Just what they needed. Just what she needed.

On the bright side, Jane got to play around with the tech she got to work on with Fashionista. That part actually interested her a lot, so she made her way down through the hallways of the wall-doors a little quicker than everyone else, and when she got there and into the locker rooms, making sure no one was around her as she changed, she couldn’t believe what she was seeing. It was actually built in one piece. Jane’s costume, her armor, and the frame that she put together from materials that Fashionista helped her get her hands on. The best part was that the materials were actually pristine, and not reclaimed junk that still had rust clinging to it. Jane felt…more than a little floored that this was all hers.

A pale blue and white layer of fabric underneath hardened layers of armor protecting her at arms, legs and chest with a full-face helmet that was no doubt made of something bulletproof…Hopefully. One of the arms of this suit was actually built to encase her mechanical right limb. Where the left arm of her cape outfits consisted of arm guards and a nylon glove for finger protection, the right one had what was essentially a mechanical sleeve with internal components designed to sync between her arm and what she wore over the outfit. Jane’s tinkering had no room for autonomy, therefore, she was both the battery and the computer for whatever she built, even if she was working with other tinkers.

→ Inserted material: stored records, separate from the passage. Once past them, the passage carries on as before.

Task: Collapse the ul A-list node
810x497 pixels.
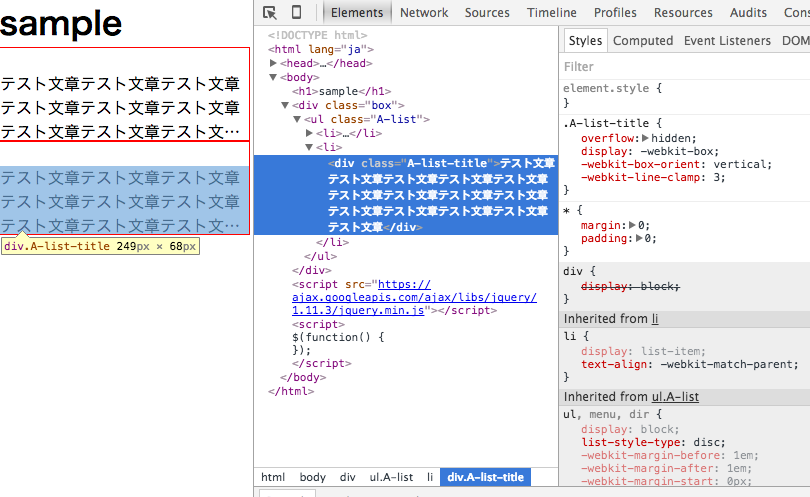Action: click(x=298, y=119)
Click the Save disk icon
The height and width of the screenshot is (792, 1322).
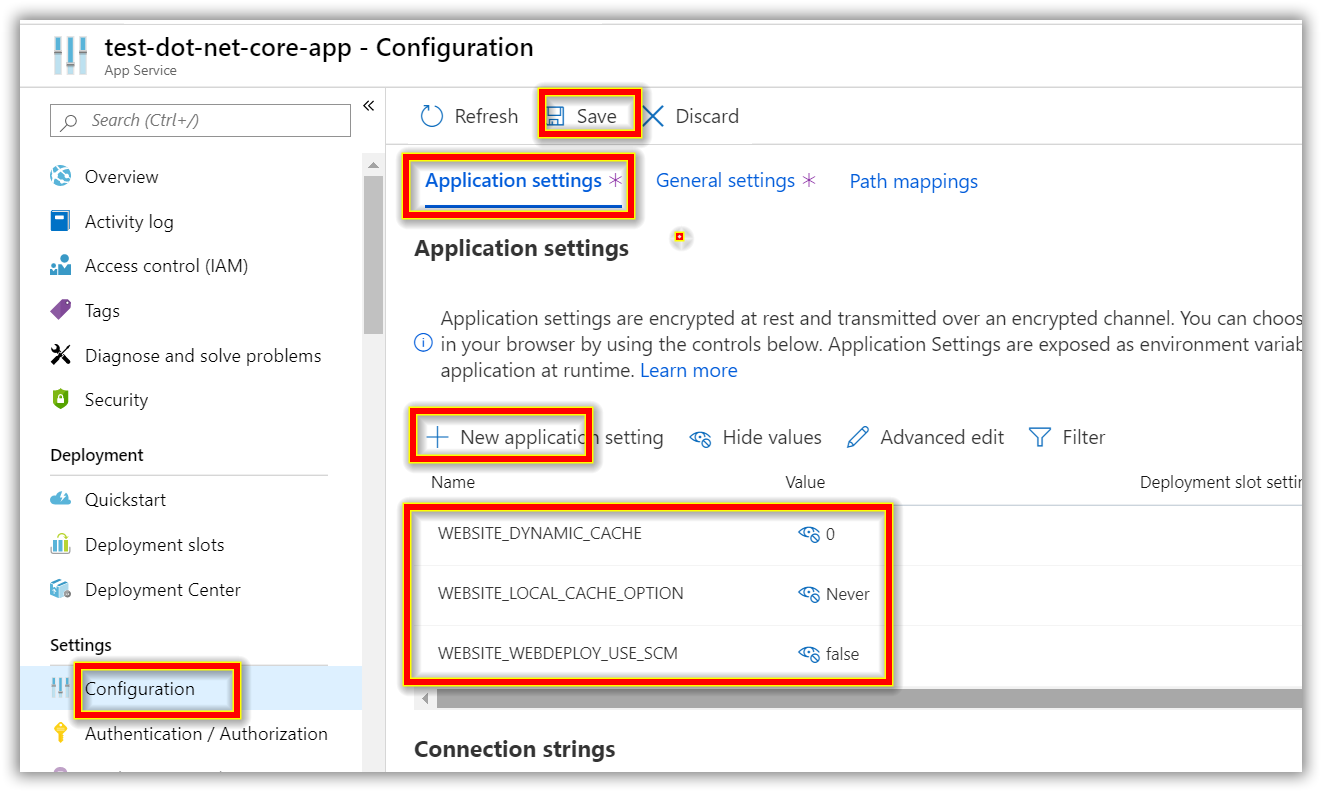tap(555, 117)
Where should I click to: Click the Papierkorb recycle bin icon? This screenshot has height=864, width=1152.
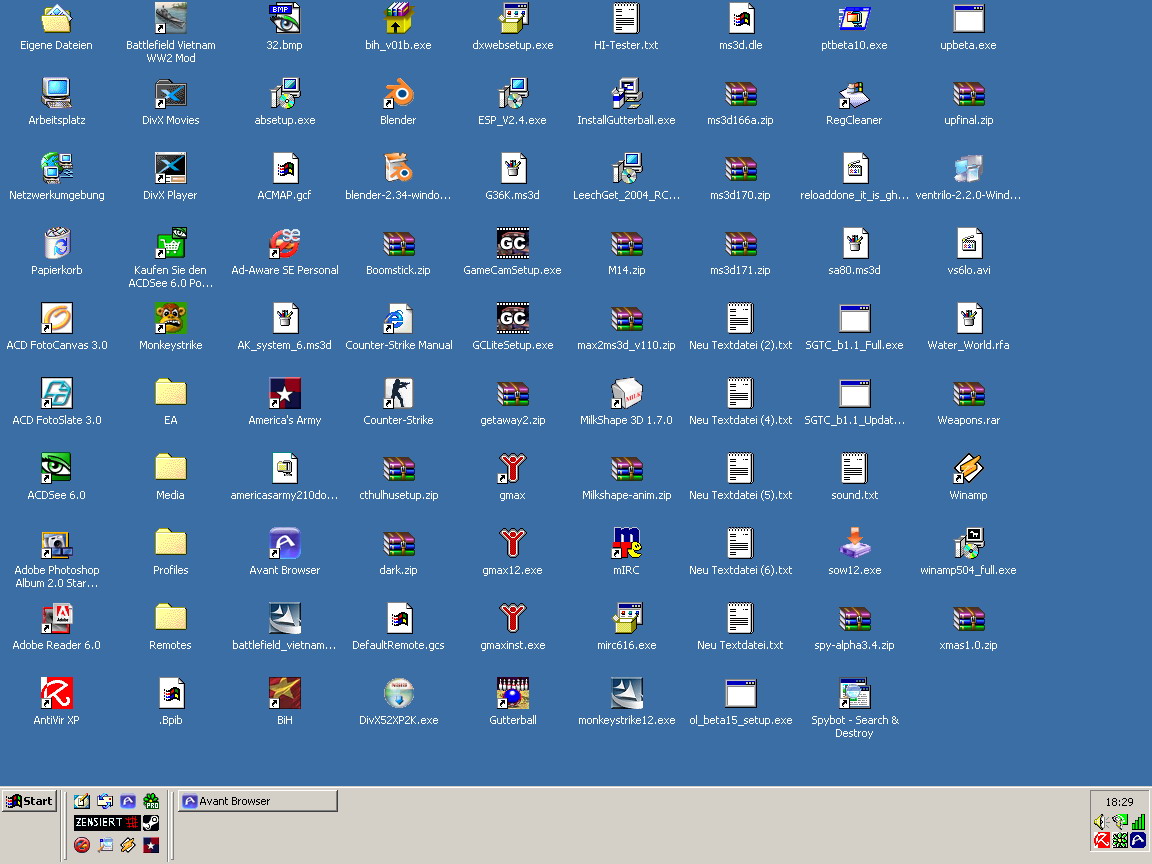click(x=57, y=245)
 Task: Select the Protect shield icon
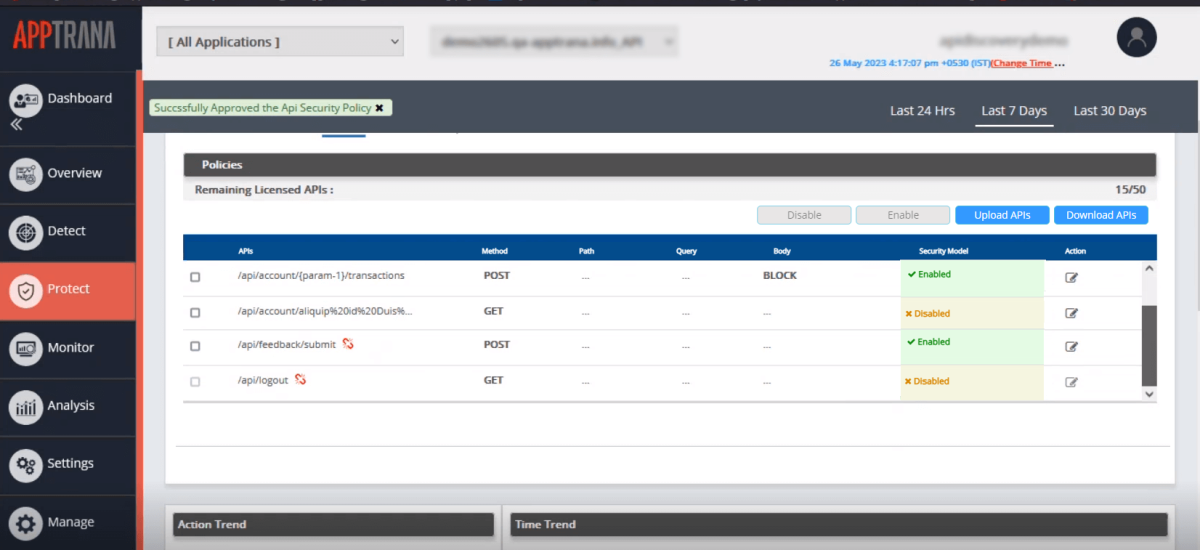pyautogui.click(x=25, y=290)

She slid everything on. It all fit so perfectly. Everything Jane had been wearing over the last year was either stretched too thin, or clung too tightly to her. But this…It was made for her, and it actually felt like it. The inside felt so soft and smooth against her skin, it felt breathable, but also warm on the inside. Jane wasn’t prepared for realizing that it mattered so much that the inside felt warm. It was like wearing a blanket. Jane couldn’t help but stand there, looking at herself through the tinted visor of her helmet and feeling the connection of her right arm’s shell. Jane could feel the sensation of air over her arm, even though it was made of steel and layered with more metal. Her arm almost felt like flesh again.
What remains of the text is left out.